С появлением флота на Енисее начался «якорно-машинный промысел». Изношенные чугунные корпуса и детали переплавлялись на домашнюю утварь. Воровали даже якоря. Больших хитростей достигли злоумышленники в уводе корабельных принадлежностей: обрезали и топили якоря в реке, заметив ориентиры, лапы у якорей ночной порой отпиливали и обламывали, а то и вовсе подменяли.
Нанялись будто бы однажды на енисейскую баржу матросами два вятских мужика. Как и все вятские мужики, были они мастера на все руки и, как всякие мастера, были они сильные выпивохи. Однажды вятские матросы пропили с баржи чугунные якоря, носовые два, потом и кормовой на опохмелку ушёл.

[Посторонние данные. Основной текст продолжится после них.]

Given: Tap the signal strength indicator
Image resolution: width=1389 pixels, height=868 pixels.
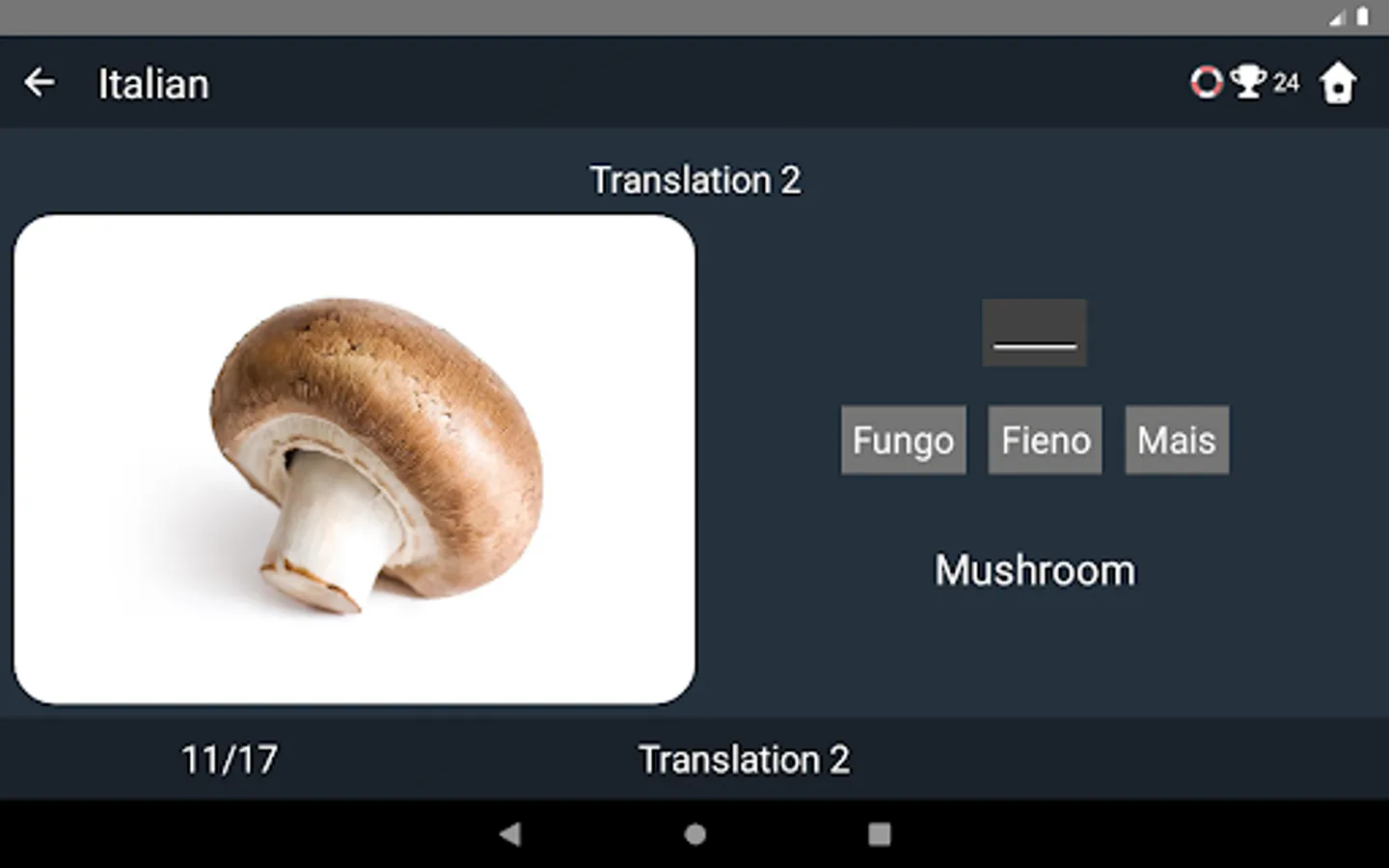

Но большие ж они хитрованы, вятские-то, взяли да вместо чугунных деревянные якоря изладили, сажей их промазали и подвесили на место. Вот потащило баржу в шторм на камни, шкипер кричит: «Отда-а-ать, пр-р-равай!» Отдали. Не держит. «Отдаа-ать левай, носовой!» Отдали. Не держит. «Отдать коррмовой! Страховашнай!» Отдали. Не держит. «Как это не держит? Отчего не дЕ-оржит?» — орёт в железный рупор шкипер. «Отчего, отчего? — озлились вятские матросы. — Разуй глаза — якоря-те всплыли!..»
Говорят, долго лечился в больницах бедный шкипер и на воду, на ответственную работу по причине повреждённости ума больше вернуться не смог.
Может, и бабушкина «заветная» сковорода из тех якорей отлита была? Кто дознается?
Но уж блины пекла, по субботам, бывало, да и в будни…
Всё, всё! Дальше не буду! У самого вон полон рот слюны и в брюхе, да и выше брюха что-то заскулило, хоть в деревню собирайся, — там одна моя родственница ещё стряпает деревенские, «живые» блины. Ка-ак пойдёт на древней, тонкозвучной сковороде кудесничать! Музыка! Головокруженье! Всё ещё вороновым крылом отливает сковорода, ни единой щелки на ней, ни единой выкрошенки, а лет ей двести, не меньше. Гору блинов она сотворила, вёрсты славных и светлых воспоминаний людям подарила.
Кому-то достанется та музыкальная сковорода, кого-то порадует блинами? Скорей всего учащихся школы. Поможет выполнить им план по сбору железного утиля. «Век иной, иные песни!..», и заделья иные, и радости новые. Печали вот только старые-престарые и воспоминания все те же и все о том же.